It is no secret that I am pretty negative about this socially
inept phase. Those who know me have generously put up with my exasperated moans
on a weekly basis: the teething, the dreadful sleep patterns, the sheer MESS
everywhere- all the time (can I blame this on a burglary?!), the crying
tantrums, the desire to toddle rather than ride the pram, – to name but a few.
Well as there is no sign of this phase transitioning over to
the far superior Pre-schoolers realm any time soon, it is time for me to take a
different approach before I sink into a deep hole of despair:
I give you my attempt at rose tinting the toddler years. Let’s
take advantage of these unpredictable mood swings, the inconsolable tantrums
and wayward frustrations. (-and that’s just the Mumas!)
We can use our pint sized whirlwinds to our advantage, I’m
sure of it…
1)
Queue Jumping
Parked on double yellow lines
outside the post office at lunch time? Need to get to the front of the queue
ASAP? No problem, you just need to wake your peaceful ToddlerMonster, carry
them without their comforter into the overflowing post office, join the snaking
queue and wait for toddlerMonster to come round. 5 or 6 seconds should do it
until the blood curdling screams begin. Even the hardiest Queue-goer will take
pity. You will see the Queue part like you are an emergency response vehicle.
Calmly make your way through the
throngs of tutting, eyebrow raising crowds. Attempt to pacify The Noise for the
sake of The Queue. If you experience resistance further down the line try suggesting
to ToddlerMonster that you hope they aren’t sick AGAIN. If this doesn’t work,
loudly realise the nappy has burst its banks.
You’ll be in and out that post
office in minutes. No Queue for you Muma.
2)
Domestic Squalor
Has a thick layer of
disorganisation swept through your home on a scale you thought not possible
since the NewBorn debris washed up?
Does it looks like you hosted a
playgroup by lunchtime? THAT’S OK. Is the Iroining pile is half way up the wall?
THAT’S OK. If darling hubster is having fish fingers for the 3rd
time that week for dinner then THAT’S OK: Toys are a necessity.
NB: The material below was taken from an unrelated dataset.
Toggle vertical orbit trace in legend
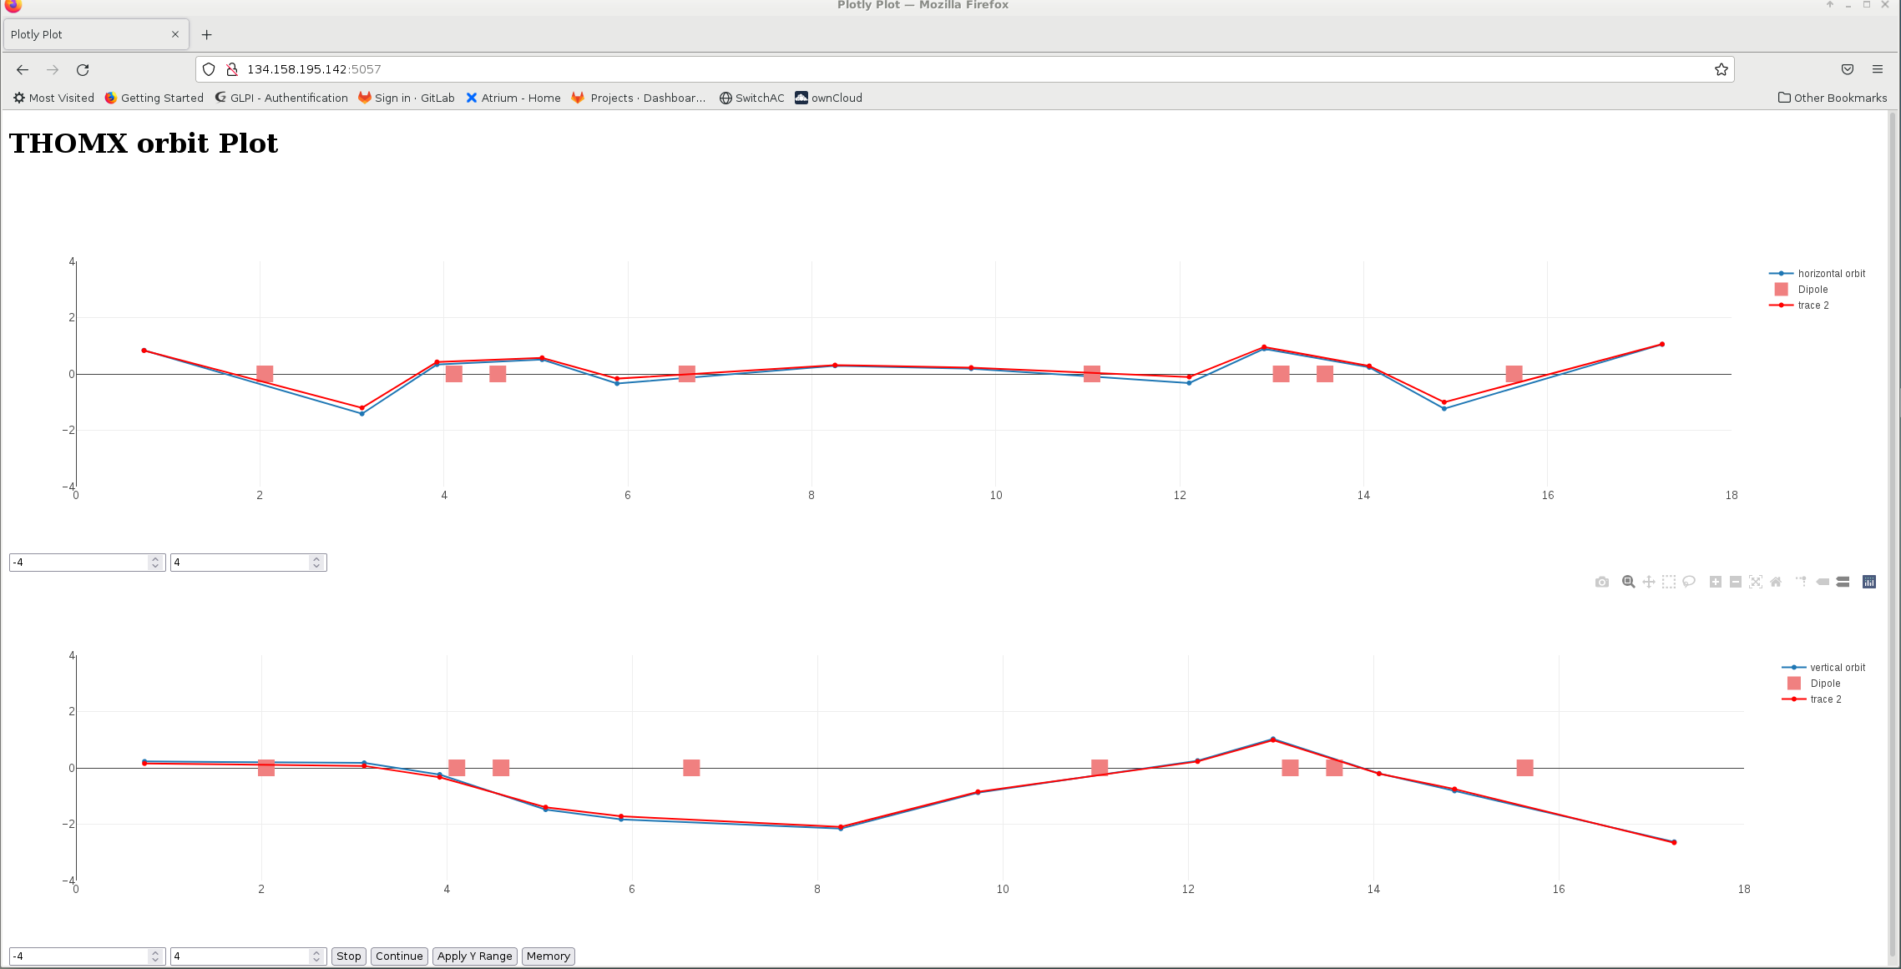 coord(1837,668)
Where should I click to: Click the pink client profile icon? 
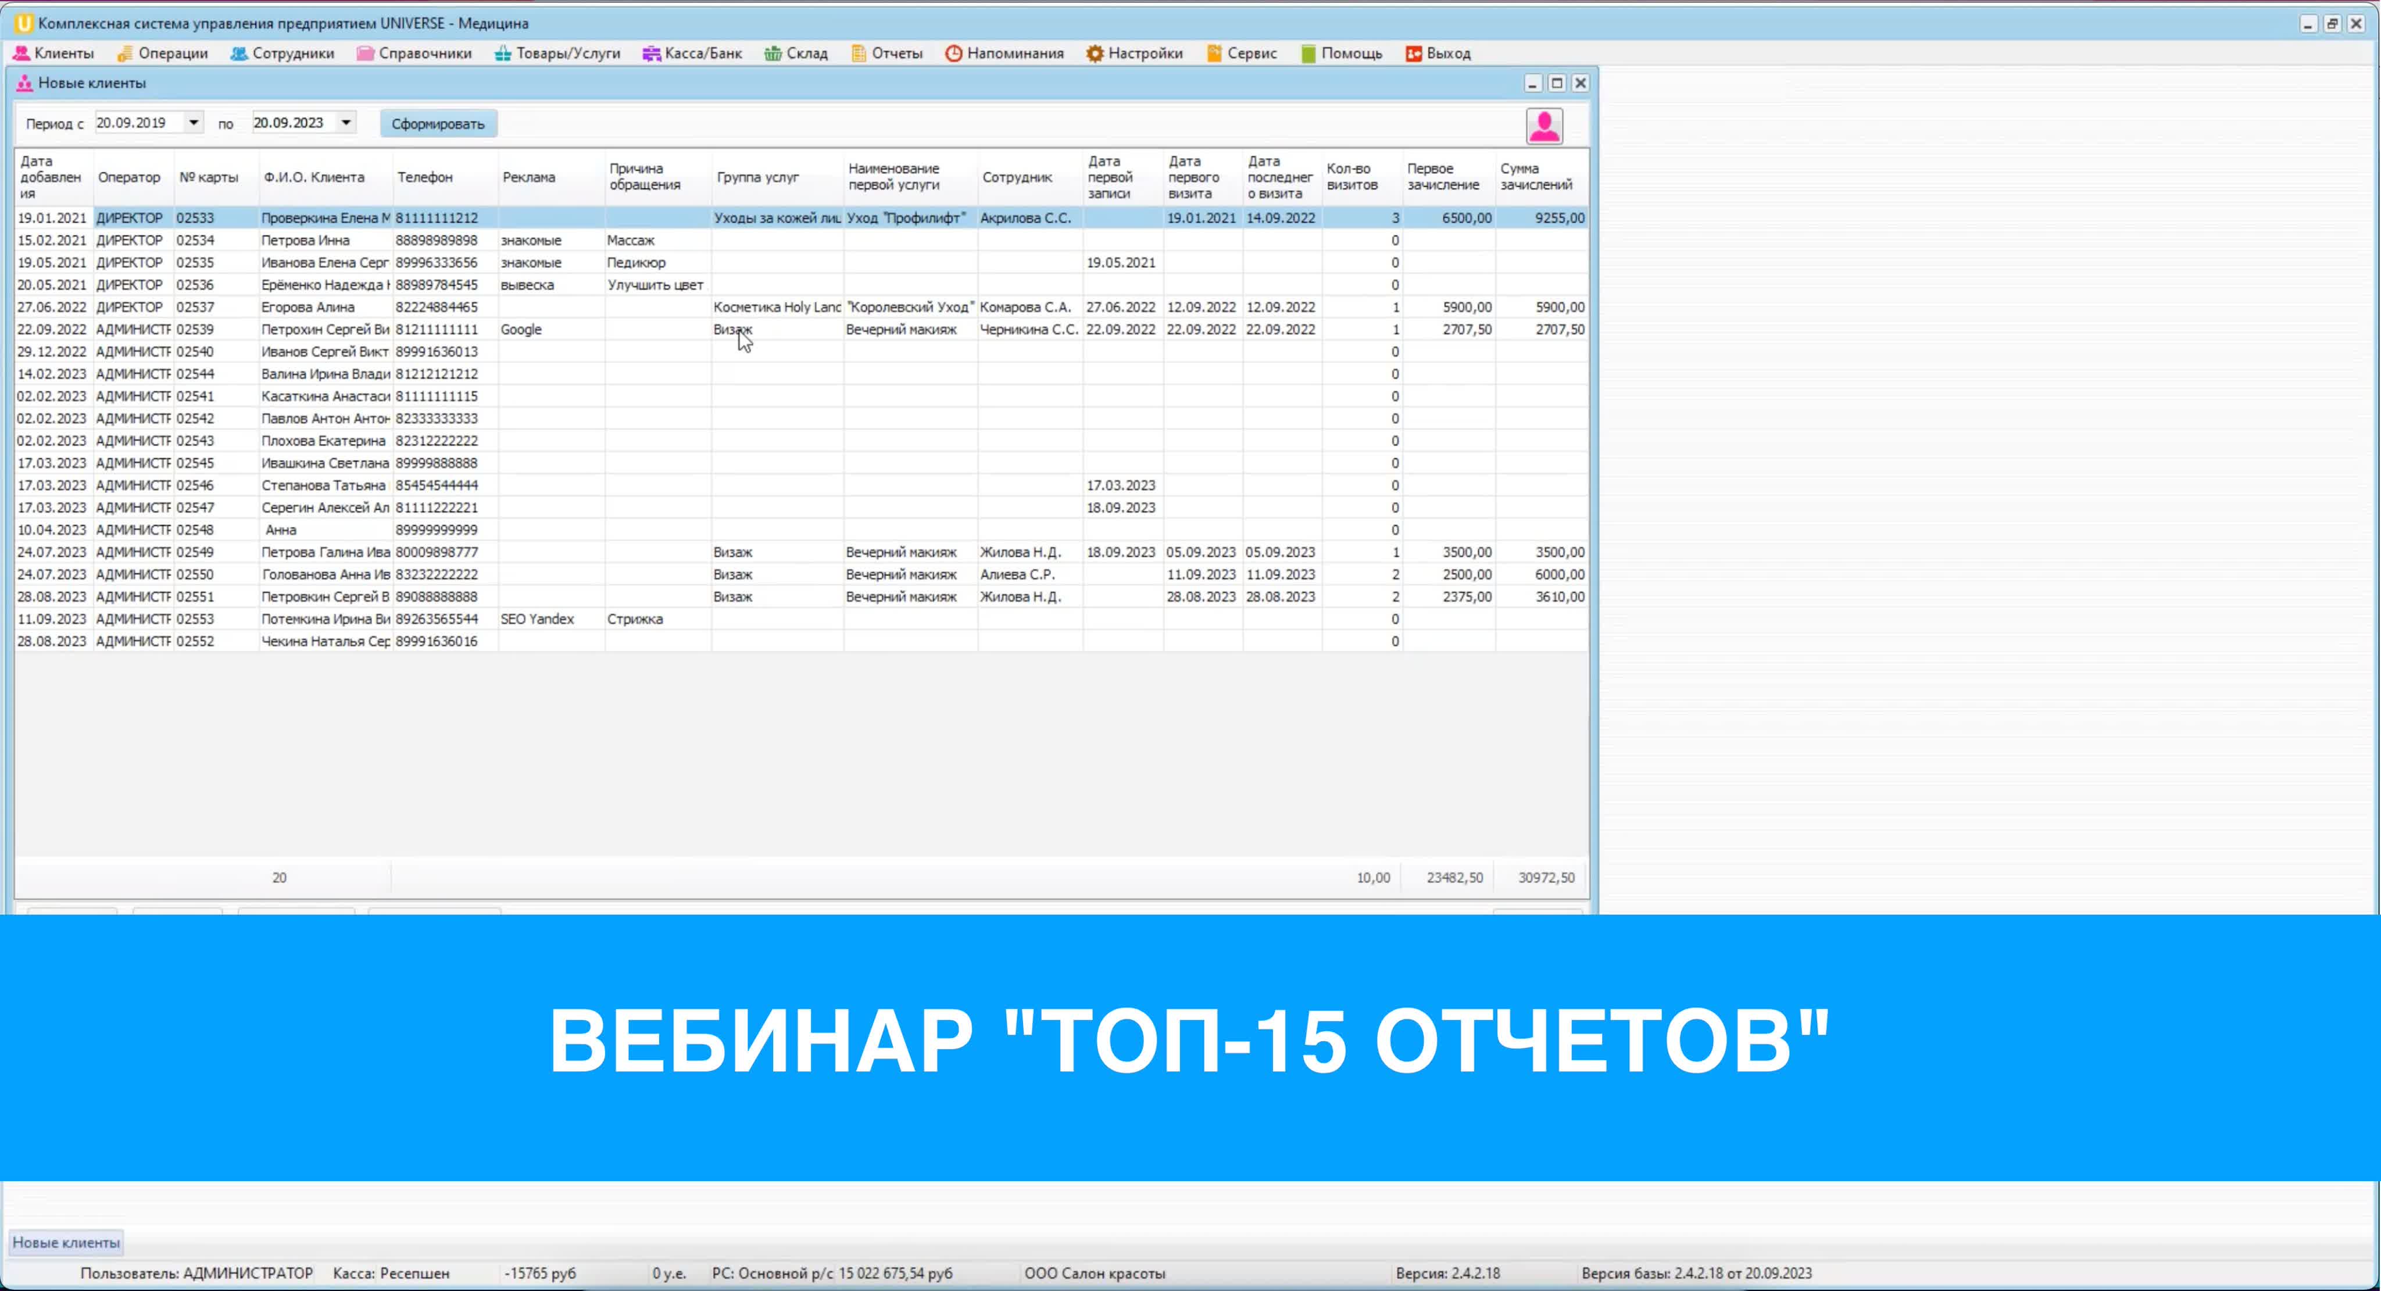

Ironing is hot
and a bloody lethal activity around a pulling tugging tripping waddler, and
cooking one handed isn’t even a round on MasterChef yet. Frankly if you manage
to conjure up hot foodstuff during the Witching hour, when ToddlerMonsterItis
is at its peak then you deserve a medal – or at least a glass of wine!
3)
Missing an appointment
“I don’t recognise that number… oh they’ve
left a voice mail…. Hang on a minute, VETS APPOINTMENT, BUGGER”
This is a regular occurrence for me. Trying
to keep a track of appointments for myself used to be a tall order, but now I have
two other people’s social diaries to add to the mix its frankly getting
confusing. So missing appointments and rescheduling is becoming a regular thing
for me - something which I have discovered can cushion the blow is
ToddlerMonsterItis.
The basic workings of this tactic are:
1)
Realise the fuck up you have made.
2)
Contact via telephone to apologise & reschedule.
3)
Await gritted teeth acceptance of apology, and
then release the hound.
4)
This is the easy bit: ToddlerMonster will see
you are on the telephone. You are not therefore 100% engaging with her, this
will massively piss them off. To the point where they cry: LOUDLY.
5)
Cue tone change from down the phone, sympathy
washes up the line: forgiveness is close.
6)
Suggest your preferred rearrange date.
7)
(LOUDER WAILS, POSSIBLY SCREACHING BY NOW)
8)
Hesitation from down the line, that date or time
doesn’t suit them – but kindly voice will switch things around to make that
work because “you do sound like you have your hands full”
9)
BINGO.
4)
Making a quick exit
Fear no more; You are harbouring an unruly,
unpredictable but desperately sweet looking secret weapon. ToddlerMonsterItis. Muma’s gotta do what a Muma’s gotta do. A quickie
whinge because they can’t suck their toes with their shoes on can easily be elaborated
on in this situation…
“We had better leave now before she gets EVEN
MORE tired, and works herself up into a right state. What a shame. We were
having such fun!”
Done. Thank me later. You are out of there.
Windows down, radio on.
I would love this list to grow, I need more
Toddler positivity in my life. I have a good couple of years before the beloved
pre-school phase kicks in – share some ToddlerMonster one ups with me, please!!